>> Start Quoted passage

I believe Strawberry does have Tiger's, since '09. Scofield was also planted heavily about that time. Where do you think I got tired of catching them? Like BG1 says, they seem to be everywhere ! But you're right on one count, 'small number's', I believe would have been a better choice. 
I guess it just makes the search for an area without tigers more rewarding.

Go back to shooting turkeys...


----------



## swbuckmaster (Sep 14, 2007)

I didn't know tigers were in strawberry 

Sent from my SM-G900V using Tapatalk


----------



## swbuckmaster (Sep 14, 2007)

I think utah is an awesome state to fish. It has so many varieties of big fish if you look hard enough for them. Here is my favorite tiger variety. I caught this at Pineview reservoir before alot of people new they were in there. 51.5" 31 lbs









Sent from my SM-G900V using Tapatalk


----------



## DocEsox (May 12, 2008)

SW....beautiful tiger muskie. First one I caught was 30 years ago in Wisconsin before everyone started stocking them. It was quite rare then as natural tigers are not that common.

Personally I have a hard time getting excited about a tiger trout simply because it is a "designer" fish with no natural occurrence. I have always been in favor of reestablishing native fishes where they have been removed....within reason. When I attended BYU in the late 70's you couldn't find a cutthroat trout in the state of Utah....at least not many. The Bonneville cutthroat was thought to be extinct. But since rediscovery the state has tried to reestablish in much of their native range. Heck, rainbows aren't even native to Utah....

>> End Quoted passage

# What the task asks:
According to the forum thread, at which reservoir did swbuckmaster catch the 51.5-inch, 31-pound fish? The items that follow have nothing to do with the forum thread.

>> Start Supplied data

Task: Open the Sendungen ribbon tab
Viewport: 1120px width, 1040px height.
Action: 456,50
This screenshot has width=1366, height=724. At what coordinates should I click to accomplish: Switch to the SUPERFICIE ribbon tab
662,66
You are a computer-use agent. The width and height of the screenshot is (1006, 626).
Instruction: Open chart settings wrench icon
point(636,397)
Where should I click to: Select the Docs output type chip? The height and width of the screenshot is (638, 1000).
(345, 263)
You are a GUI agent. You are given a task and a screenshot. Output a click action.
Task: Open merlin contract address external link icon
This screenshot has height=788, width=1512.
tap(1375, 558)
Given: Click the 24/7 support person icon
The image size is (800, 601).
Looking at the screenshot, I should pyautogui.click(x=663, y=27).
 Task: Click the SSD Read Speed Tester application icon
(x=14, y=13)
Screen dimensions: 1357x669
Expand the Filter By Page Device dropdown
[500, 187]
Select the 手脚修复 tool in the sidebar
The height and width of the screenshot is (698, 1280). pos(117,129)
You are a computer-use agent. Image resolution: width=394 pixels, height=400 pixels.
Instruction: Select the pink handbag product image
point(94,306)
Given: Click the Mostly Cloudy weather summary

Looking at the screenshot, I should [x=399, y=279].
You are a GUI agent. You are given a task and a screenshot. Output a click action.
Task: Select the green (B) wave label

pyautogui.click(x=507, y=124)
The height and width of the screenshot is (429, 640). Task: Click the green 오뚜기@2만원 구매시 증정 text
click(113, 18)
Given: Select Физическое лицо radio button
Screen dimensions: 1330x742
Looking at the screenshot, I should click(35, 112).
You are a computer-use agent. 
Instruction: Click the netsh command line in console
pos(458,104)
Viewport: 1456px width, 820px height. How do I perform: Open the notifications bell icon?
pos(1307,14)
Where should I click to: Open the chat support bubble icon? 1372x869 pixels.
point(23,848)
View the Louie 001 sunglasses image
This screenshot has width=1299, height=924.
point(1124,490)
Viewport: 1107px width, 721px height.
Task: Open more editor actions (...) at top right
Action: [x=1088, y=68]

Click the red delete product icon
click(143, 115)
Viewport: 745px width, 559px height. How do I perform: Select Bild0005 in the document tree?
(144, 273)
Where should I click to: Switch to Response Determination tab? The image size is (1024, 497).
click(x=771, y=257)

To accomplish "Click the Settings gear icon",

>> End Supplied data

# Answer for the task:
Pineview reservoir